**WHAT TO PRODUCE:**
Set out as a numbered list only the rows below, beginning at the line that contains "Where should I click to: Open the window" and stopping after the line that contains "Screen dimensions: 509x318 click(x=447, y=14)". Leave out any blank lines.

RECORDS SHOWN start

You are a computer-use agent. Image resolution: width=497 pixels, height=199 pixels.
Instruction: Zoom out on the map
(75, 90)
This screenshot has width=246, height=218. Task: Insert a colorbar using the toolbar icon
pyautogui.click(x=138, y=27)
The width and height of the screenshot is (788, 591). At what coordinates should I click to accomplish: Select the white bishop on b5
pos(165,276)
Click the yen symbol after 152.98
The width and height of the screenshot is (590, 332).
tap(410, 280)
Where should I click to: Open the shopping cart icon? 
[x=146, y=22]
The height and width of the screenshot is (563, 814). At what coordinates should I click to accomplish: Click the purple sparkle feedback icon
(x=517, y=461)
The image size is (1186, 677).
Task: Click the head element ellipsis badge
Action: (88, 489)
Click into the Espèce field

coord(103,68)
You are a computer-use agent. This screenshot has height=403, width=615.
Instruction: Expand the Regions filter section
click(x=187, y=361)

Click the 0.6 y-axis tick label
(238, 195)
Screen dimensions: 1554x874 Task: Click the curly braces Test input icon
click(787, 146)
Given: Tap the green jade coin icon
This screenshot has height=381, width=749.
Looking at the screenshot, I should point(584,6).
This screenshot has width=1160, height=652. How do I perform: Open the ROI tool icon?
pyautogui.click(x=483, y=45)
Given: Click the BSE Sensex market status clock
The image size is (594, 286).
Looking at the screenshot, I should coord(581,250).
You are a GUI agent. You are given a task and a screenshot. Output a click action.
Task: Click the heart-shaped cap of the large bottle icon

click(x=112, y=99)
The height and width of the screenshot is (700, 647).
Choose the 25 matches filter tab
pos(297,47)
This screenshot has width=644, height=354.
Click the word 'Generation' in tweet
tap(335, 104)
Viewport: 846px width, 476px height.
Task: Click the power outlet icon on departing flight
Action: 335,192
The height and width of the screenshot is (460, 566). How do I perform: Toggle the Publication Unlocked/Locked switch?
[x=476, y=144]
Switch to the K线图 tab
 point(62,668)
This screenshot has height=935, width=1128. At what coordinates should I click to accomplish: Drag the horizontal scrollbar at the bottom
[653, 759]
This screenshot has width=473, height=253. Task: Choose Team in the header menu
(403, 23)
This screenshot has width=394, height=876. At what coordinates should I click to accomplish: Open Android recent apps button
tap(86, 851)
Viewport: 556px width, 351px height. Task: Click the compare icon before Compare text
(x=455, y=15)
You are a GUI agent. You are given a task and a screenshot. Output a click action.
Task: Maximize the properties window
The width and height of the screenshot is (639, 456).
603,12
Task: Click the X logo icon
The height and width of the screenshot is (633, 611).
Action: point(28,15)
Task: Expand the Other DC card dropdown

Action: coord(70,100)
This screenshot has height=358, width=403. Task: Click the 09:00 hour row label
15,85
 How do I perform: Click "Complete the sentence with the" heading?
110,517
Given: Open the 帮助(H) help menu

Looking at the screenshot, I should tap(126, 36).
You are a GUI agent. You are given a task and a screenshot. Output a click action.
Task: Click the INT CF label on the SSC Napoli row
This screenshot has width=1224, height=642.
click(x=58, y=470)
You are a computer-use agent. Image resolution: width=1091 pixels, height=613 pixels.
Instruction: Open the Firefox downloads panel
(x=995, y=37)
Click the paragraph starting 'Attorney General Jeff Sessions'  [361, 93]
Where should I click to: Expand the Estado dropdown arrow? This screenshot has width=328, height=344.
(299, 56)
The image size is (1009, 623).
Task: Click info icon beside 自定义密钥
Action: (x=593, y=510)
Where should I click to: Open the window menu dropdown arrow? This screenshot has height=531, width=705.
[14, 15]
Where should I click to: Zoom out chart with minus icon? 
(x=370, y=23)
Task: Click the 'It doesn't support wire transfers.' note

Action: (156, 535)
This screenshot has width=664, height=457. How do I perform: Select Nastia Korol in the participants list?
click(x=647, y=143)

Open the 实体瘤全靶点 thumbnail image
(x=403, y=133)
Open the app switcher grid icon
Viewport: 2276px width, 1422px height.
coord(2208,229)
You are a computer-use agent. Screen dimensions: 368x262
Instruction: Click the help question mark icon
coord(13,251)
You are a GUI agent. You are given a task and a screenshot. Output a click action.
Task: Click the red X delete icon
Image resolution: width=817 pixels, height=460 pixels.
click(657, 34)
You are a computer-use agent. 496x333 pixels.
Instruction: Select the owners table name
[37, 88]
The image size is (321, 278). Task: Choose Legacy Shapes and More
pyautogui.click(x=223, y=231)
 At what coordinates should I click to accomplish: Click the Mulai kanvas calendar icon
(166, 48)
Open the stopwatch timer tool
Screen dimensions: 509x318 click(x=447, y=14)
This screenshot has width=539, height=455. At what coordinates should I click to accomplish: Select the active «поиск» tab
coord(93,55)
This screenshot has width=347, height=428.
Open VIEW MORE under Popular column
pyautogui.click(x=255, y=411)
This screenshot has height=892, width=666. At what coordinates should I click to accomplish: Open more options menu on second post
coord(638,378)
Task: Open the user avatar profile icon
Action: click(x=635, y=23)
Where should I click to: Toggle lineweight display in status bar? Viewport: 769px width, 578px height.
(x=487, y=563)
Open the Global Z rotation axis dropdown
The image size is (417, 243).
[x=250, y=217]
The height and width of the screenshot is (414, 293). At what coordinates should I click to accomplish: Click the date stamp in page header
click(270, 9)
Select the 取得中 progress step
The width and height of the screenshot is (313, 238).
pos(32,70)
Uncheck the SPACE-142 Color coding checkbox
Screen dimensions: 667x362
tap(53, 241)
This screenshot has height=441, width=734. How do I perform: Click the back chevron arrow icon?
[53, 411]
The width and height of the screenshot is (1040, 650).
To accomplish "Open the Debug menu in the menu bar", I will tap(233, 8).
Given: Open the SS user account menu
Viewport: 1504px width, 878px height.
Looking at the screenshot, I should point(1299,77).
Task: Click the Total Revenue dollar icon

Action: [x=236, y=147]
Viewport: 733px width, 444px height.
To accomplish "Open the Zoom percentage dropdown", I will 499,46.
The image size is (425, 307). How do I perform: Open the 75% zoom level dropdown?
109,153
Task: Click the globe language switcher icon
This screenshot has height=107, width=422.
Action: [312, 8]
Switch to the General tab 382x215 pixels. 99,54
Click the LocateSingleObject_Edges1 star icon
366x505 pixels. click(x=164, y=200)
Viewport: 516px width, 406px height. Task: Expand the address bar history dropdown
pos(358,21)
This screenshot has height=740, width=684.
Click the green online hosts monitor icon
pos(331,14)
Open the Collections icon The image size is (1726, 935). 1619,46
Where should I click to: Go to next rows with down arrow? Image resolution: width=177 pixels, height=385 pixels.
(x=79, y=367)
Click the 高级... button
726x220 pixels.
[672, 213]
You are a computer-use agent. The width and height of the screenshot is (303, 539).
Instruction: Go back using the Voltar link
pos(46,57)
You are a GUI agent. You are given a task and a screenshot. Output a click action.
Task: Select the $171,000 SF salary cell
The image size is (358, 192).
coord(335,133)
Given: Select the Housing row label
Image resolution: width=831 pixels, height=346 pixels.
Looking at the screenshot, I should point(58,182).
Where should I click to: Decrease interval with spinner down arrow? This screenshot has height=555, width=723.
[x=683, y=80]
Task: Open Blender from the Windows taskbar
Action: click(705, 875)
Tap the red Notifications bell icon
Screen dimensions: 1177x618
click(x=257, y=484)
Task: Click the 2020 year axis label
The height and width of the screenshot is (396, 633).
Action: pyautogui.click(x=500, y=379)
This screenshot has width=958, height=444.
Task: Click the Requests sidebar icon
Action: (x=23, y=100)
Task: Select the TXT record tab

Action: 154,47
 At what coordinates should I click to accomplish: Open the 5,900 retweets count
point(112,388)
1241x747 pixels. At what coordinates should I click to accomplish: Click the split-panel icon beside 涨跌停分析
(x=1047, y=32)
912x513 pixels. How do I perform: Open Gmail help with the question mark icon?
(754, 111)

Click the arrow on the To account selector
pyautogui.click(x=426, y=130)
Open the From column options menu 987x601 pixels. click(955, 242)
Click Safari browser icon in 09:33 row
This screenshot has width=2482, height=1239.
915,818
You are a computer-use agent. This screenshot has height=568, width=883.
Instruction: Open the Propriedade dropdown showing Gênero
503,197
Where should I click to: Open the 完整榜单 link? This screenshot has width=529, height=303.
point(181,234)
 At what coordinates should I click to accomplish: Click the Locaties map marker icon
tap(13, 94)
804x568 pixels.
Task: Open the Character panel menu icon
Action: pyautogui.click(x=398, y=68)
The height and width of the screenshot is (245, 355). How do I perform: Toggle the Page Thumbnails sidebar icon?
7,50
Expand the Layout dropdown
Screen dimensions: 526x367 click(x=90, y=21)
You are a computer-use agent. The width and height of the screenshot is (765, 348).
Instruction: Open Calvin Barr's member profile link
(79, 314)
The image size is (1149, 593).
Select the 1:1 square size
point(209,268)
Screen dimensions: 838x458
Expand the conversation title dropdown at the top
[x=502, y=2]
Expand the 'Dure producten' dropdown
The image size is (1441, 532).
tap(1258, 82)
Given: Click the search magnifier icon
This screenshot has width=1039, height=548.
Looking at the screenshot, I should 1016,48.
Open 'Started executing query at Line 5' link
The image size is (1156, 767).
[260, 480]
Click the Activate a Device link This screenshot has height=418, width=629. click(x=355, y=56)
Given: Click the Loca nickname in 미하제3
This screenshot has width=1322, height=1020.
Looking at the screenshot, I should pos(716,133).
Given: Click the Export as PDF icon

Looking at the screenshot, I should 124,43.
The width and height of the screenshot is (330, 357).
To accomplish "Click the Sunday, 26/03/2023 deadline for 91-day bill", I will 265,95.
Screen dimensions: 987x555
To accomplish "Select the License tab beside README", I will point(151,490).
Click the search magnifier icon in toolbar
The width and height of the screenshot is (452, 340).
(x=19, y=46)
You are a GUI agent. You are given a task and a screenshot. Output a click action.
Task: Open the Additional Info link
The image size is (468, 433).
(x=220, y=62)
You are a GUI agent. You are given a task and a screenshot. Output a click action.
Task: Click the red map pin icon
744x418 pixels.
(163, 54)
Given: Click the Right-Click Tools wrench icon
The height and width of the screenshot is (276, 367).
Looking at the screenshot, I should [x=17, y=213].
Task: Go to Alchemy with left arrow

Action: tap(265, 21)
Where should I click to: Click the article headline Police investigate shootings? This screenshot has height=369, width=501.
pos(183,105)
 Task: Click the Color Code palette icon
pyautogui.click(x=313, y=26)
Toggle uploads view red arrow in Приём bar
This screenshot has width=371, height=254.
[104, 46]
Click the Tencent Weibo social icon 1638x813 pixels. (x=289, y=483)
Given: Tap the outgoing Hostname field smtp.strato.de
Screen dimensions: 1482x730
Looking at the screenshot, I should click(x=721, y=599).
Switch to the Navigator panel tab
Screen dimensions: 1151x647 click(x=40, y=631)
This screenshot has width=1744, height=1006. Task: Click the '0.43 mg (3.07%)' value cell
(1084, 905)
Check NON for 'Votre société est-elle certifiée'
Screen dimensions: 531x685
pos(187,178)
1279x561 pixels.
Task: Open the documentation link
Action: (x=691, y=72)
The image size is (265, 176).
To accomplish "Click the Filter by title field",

RECORDS SHOWN end

**CORRECT OUTPUT:**
1. Where should I click to: Open the window menu dropdown arrow? This screenshot has height=531, width=705.
2. [14, 15]
3. Where should I click to: Zoom out chart with minus icon? 
4. (x=370, y=23)
5. Task: Click the 'It doesn't support wire transfers.' note
6. Action: (156, 535)
7. This screenshot has width=664, height=457. How do I perform: Select Nastia Korol in the participants list?
8. click(x=647, y=143)
9. Open the 实体瘤全靶点 thumbnail image
10. (x=403, y=133)
11. Open the app switcher grid icon
12. Viewport: 2276px width, 1422px height.
13. coord(2208,229)
14. You are a computer-use agent. Screen dimensions: 368x262
15. Instruction: Click the help question mark icon
16. coord(13,251)
17. You are a GUI agent. You are given a task and a screenshot. Output a click action.
18. Task: Click the red X delete icon
19. Image resolution: width=817 pixels, height=460 pixels.
20. click(657, 34)
21. You are a computer-use agent. 496x333 pixels.
22. Instruction: Select the owners table name
23. [37, 88]
24. The image size is (321, 278). Task: Choose Legacy Shapes and More
25. pyautogui.click(x=223, y=231)
26.  At what coordinates should I click to accomplish: Click the Mulai kanvas calendar icon
27. (166, 48)
28. Open the stopwatch timer tool
29. Screen dimensions: 509x318 click(x=447, y=14)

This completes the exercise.